EXERCISE INPUTS -
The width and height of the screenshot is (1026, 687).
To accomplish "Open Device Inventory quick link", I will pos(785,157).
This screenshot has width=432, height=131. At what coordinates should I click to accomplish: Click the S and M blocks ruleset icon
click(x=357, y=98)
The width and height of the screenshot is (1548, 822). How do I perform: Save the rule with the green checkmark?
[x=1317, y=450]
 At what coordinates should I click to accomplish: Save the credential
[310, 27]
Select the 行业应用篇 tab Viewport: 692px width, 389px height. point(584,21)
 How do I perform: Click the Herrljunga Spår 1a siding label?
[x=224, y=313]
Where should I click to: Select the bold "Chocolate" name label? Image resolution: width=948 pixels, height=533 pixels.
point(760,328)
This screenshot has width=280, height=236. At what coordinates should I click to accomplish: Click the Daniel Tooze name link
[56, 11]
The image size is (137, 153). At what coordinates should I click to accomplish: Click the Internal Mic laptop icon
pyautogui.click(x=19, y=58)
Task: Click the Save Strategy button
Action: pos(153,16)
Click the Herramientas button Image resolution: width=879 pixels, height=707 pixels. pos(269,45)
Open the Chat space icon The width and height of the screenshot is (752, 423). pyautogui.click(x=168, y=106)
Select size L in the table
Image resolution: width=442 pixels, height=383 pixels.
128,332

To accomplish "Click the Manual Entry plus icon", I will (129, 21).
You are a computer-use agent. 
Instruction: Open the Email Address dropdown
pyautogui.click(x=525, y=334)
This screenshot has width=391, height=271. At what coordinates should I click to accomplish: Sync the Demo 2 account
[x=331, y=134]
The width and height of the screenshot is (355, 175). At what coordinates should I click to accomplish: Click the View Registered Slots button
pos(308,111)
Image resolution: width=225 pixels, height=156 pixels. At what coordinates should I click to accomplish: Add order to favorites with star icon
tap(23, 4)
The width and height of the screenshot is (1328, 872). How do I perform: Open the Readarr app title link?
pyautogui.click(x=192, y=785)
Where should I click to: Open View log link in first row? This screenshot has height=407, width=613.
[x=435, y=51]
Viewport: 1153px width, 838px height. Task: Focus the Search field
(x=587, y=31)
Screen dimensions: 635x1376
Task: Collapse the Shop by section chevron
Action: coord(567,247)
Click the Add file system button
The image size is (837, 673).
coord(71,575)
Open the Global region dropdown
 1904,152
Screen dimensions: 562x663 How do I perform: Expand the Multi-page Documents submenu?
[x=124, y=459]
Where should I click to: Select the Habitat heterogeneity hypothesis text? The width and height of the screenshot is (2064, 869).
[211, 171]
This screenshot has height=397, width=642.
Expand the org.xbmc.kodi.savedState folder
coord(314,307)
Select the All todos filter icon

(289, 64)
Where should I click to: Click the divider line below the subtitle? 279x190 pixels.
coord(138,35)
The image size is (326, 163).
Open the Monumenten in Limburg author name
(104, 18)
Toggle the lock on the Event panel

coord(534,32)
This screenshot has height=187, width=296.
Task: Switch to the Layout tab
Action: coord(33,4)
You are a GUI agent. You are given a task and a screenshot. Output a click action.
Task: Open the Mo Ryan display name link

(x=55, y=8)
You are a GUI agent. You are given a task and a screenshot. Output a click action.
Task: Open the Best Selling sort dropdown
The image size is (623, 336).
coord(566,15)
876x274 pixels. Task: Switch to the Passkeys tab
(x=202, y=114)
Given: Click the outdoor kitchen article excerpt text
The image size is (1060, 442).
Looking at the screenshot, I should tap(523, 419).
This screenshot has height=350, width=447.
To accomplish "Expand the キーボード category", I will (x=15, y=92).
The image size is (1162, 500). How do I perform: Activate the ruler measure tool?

WHAT THIS TASK INVOLVES - Rewrite all of the lines above as a numbered list, omitting the blank lines.

PROBLEM SOLUTION -
1. The width and height of the screenshot is (1026, 687).
2. To accomplish "Open Device Inventory quick link", I will pos(785,157).
3. This screenshot has width=432, height=131. At what coordinates should I click to accomplish: Click the S and M blocks ruleset icon
4. click(x=357, y=98)
5. The width and height of the screenshot is (1548, 822). How do I perform: Save the rule with the green checkmark?
6. [x=1317, y=450]
7.  At what coordinates should I click to accomplish: Save the credential
8. [310, 27]
9. Select the 行业应用篇 tab Viewport: 692px width, 389px height. point(584,21)
10.  How do I perform: Click the Herrljunga Spår 1a siding label?
11. [x=224, y=313]
12. Where should I click to: Select the bold "Chocolate" name label? Image resolution: width=948 pixels, height=533 pixels.
13. point(760,328)
14. This screenshot has width=280, height=236. At what coordinates should I click to accomplish: Click the Daniel Tooze name link
15. [56, 11]
16. The image size is (137, 153). At what coordinates should I click to accomplish: Click the Internal Mic laptop icon
17. pyautogui.click(x=19, y=58)
18. Task: Click the Save Strategy button
19. Action: pos(153,16)
20. Click the Herramientas button Image resolution: width=879 pixels, height=707 pixels. pos(269,45)
21. Open the Chat space icon The width and height of the screenshot is (752, 423). pyautogui.click(x=168, y=106)
22. Select size L in the table
23. Image resolution: width=442 pixels, height=383 pixels.
24. 128,332
25. To accomplish "Click the Manual Entry plus icon", I will (129, 21).
26. You are a computer-use agent. 
27. Instruction: Open the Email Address dropdown
28. pyautogui.click(x=525, y=334)
29. This screenshot has width=391, height=271. At what coordinates should I click to accomplish: Sync the Demo 2 account
30. [x=331, y=134]
31. The width and height of the screenshot is (355, 175). At what coordinates should I click to accomplish: Click the View Registered Slots button
32. pos(308,111)
33. Image resolution: width=225 pixels, height=156 pixels. At what coordinates should I click to accomplish: Add order to favorites with star icon
34. tap(23, 4)
35. The width and height of the screenshot is (1328, 872). How do I perform: Open the Readarr app title link?
36. pyautogui.click(x=192, y=785)
37. Where should I click to: Open View log link in first row? This screenshot has height=407, width=613.
38. [x=435, y=51]
39. Viewport: 1153px width, 838px height. Task: Focus the Search field
40. (x=587, y=31)
41. Screen dimensions: 635x1376
42. Task: Collapse the Shop by section chevron
43. Action: coord(567,247)
44. Click the Add file system button
45. The image size is (837, 673).
46. coord(71,575)
47. Open the Global region dropdown
48.  1904,152
49. Screen dimensions: 562x663 How do I perform: Expand the Multi-page Documents submenu?
50. [x=124, y=459]
51. Where should I click to: Select the Habitat heterogeneity hypothesis text? The width and height of the screenshot is (2064, 869).
52. [211, 171]
53. This screenshot has height=397, width=642.
54. Expand the org.xbmc.kodi.savedState folder
55. coord(314,307)
56. Select the All todos filter icon
57. (289, 64)
58. Where should I click to: Click the divider line below the subtitle? 279x190 pixels.
59. coord(138,35)
60. The image size is (326, 163).
61. Open the Monumenten in Limburg author name
62. (104, 18)
63. Toggle the lock on the Event panel
64. coord(534,32)
65. This screenshot has height=187, width=296.
66. Task: Switch to the Layout tab
67. Action: coord(33,4)
68. You are a GUI agent. You are given a task and a screenshot. Output a click action.
69. Task: Open the Mo Ryan display name link
70. (x=55, y=8)
71. You are a GUI agent. You are given a task and a screenshot. Output a click action.
72. Task: Open the Best Selling sort dropdown
73. The image size is (623, 336).
74. coord(566,15)
75. 876x274 pixels. Task: Switch to the Passkeys tab
76. (x=202, y=114)
77. Given: Click the outdoor kitchen article excerpt text
78. The image size is (1060, 442).
79. Looking at the screenshot, I should tap(523, 419).
80. This screenshot has height=350, width=447.
81. To accomplish "Expand the キーボード category", I will (x=15, y=92).
82. The image size is (1162, 500). How do I perform: Activate the ruler measure tool?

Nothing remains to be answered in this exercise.